What kind of problems do you deal with at Oasis that might be unique to Kenya?
There are not any that I need to tell you, because you see, with this global model issue, we are as sick as everyone else! High on the list are marital problems, family issues, youth rebellion, drug abuse, stress, and depression. Basically the problems are due to the changes taking place in Africa. I am told that by the year 2000, 45% of Africans will be living in the cities. Child abuse is very much on the increase, so there is not anything that is unique there. Kenya is a nation where most people go to school, so we get the same problems that any other money-centered, material-centered society experiences.
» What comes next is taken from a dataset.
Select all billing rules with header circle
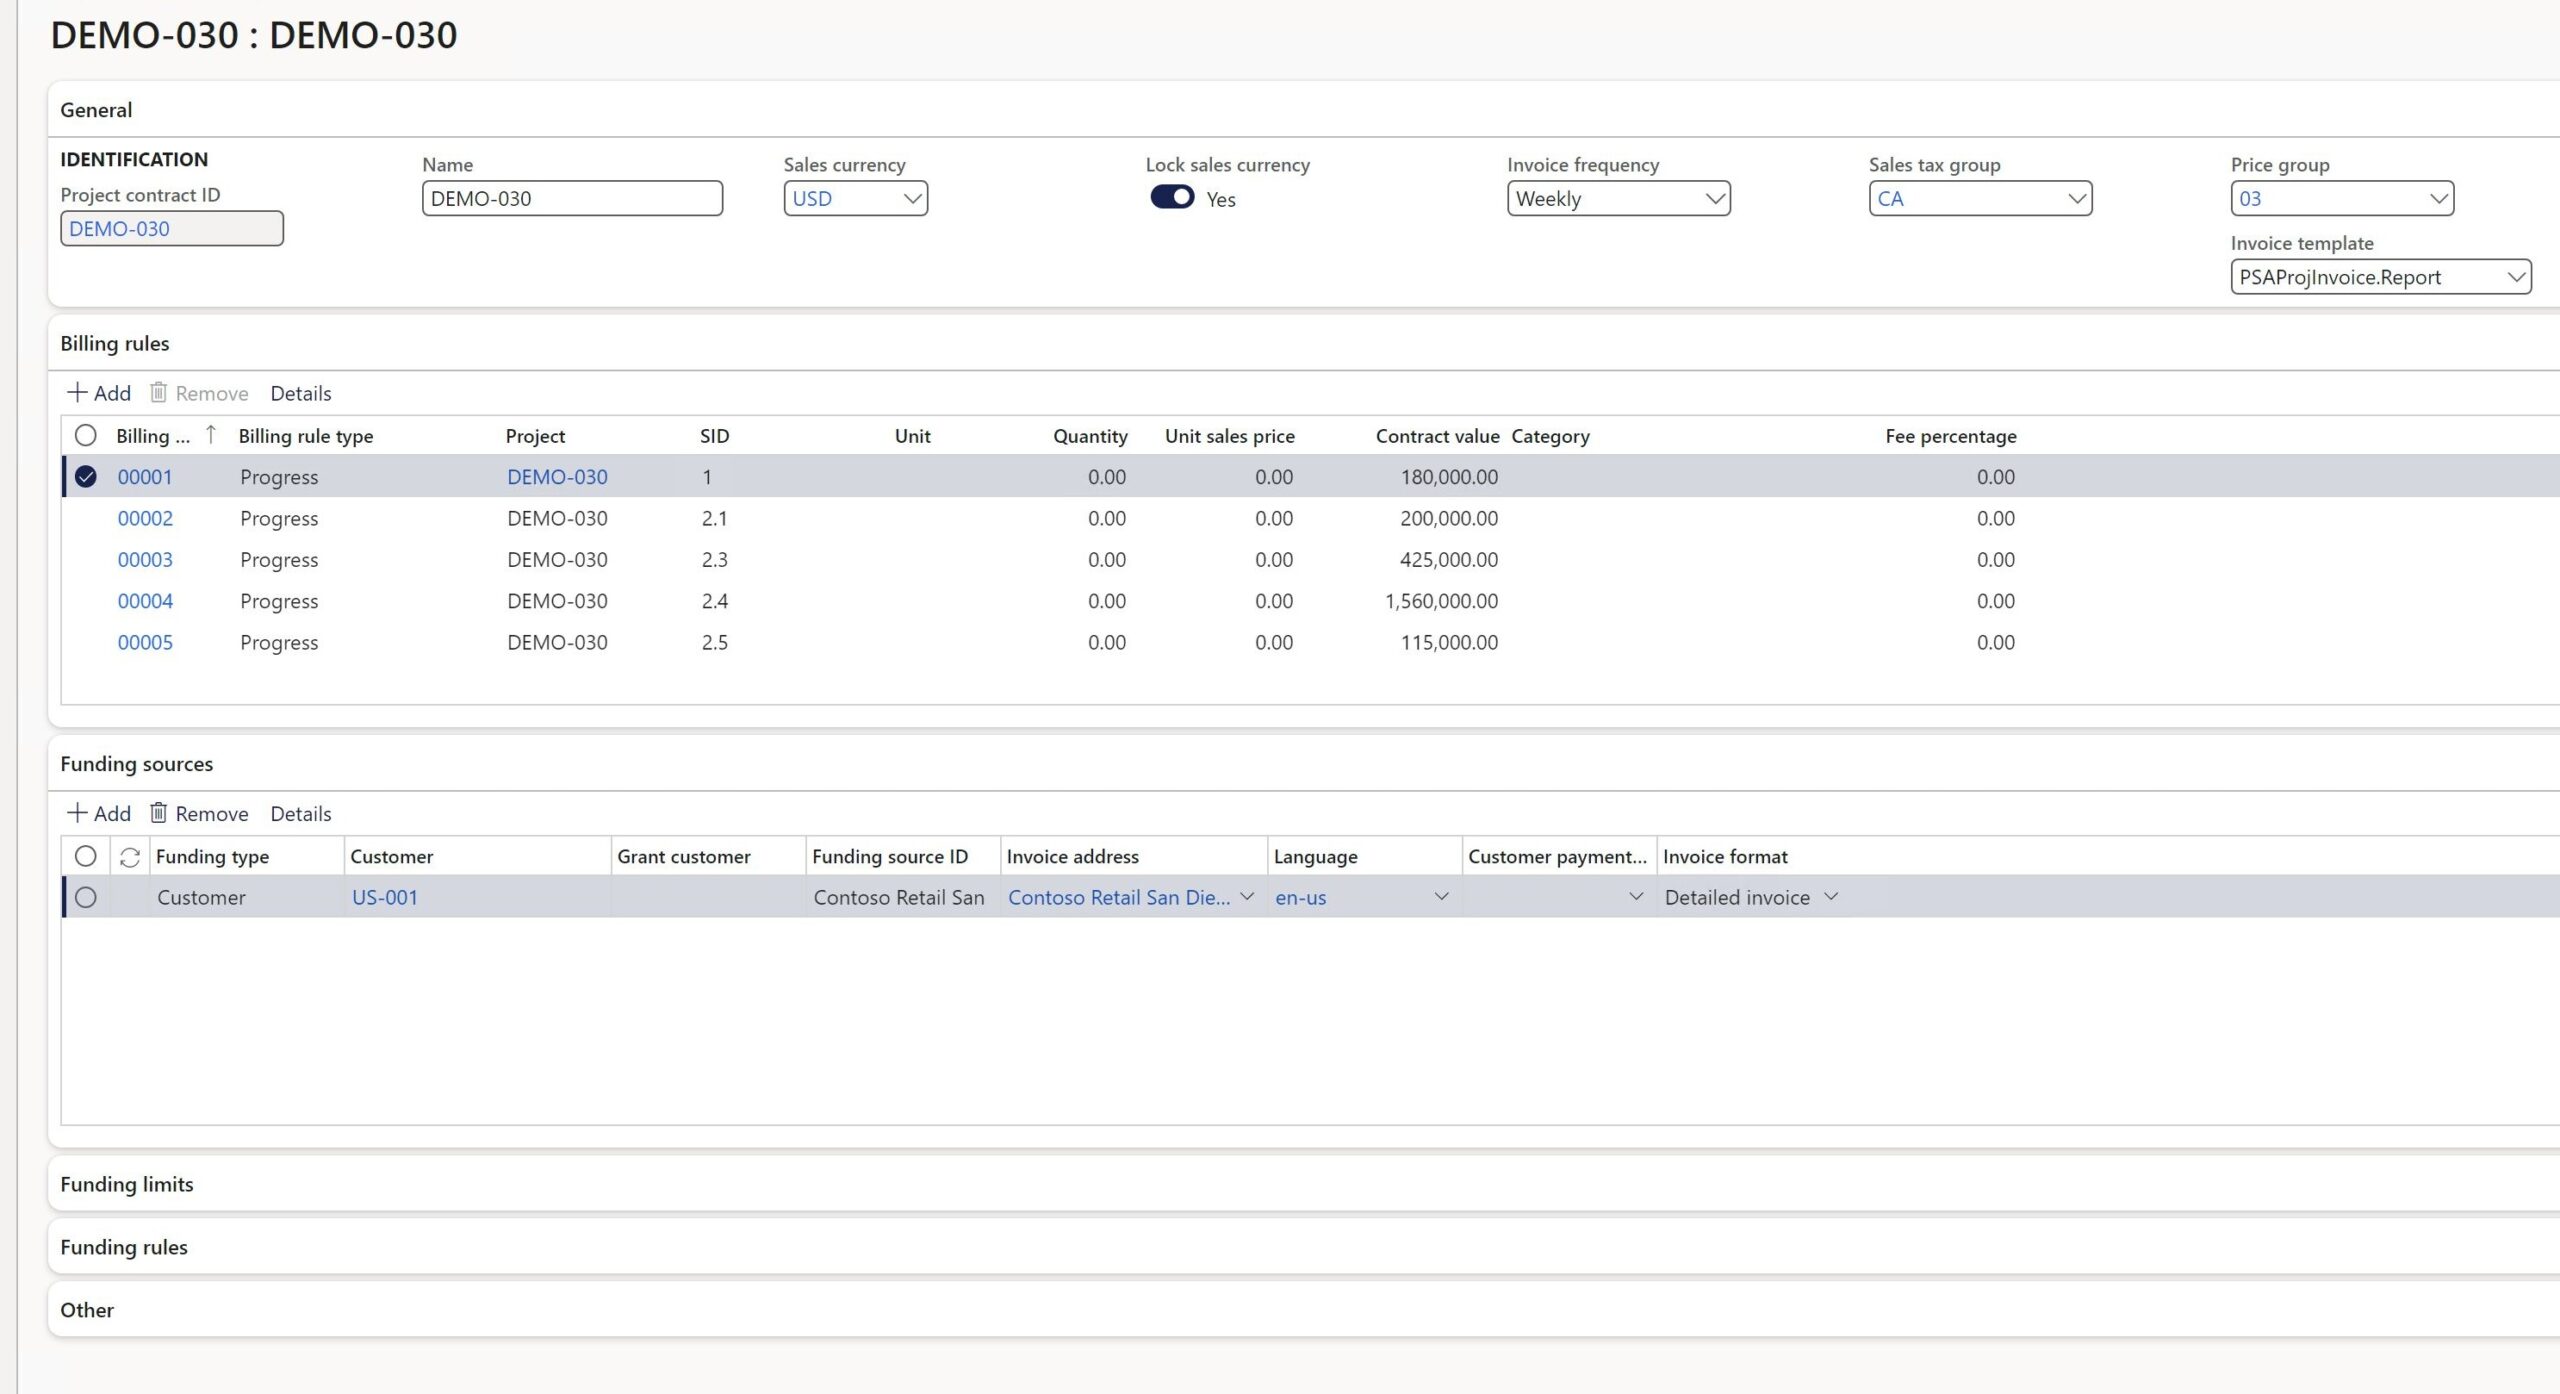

Most of our tribal structures were pretty solid, but with all the mobility of people, were encountering all of the community structure crumbling, individualism coming in, and self-worship. When the problems arrive, they eat from the core. The difference is that you do not have the tools and old_resources that we have in North America. Exactly! And that's why the disintegration will be faster, thus we need to work ever so hard. That's why my belief is that the church presents the example. I want to work myself out of business very quickly. The more the church does what the church is supposed to be doing, the better for society. God wants each person to use his or her gifts, and the gift of encouragement can belong even to a child. So, I must multiply myself, and the sooner I do that before the year 2000, the better.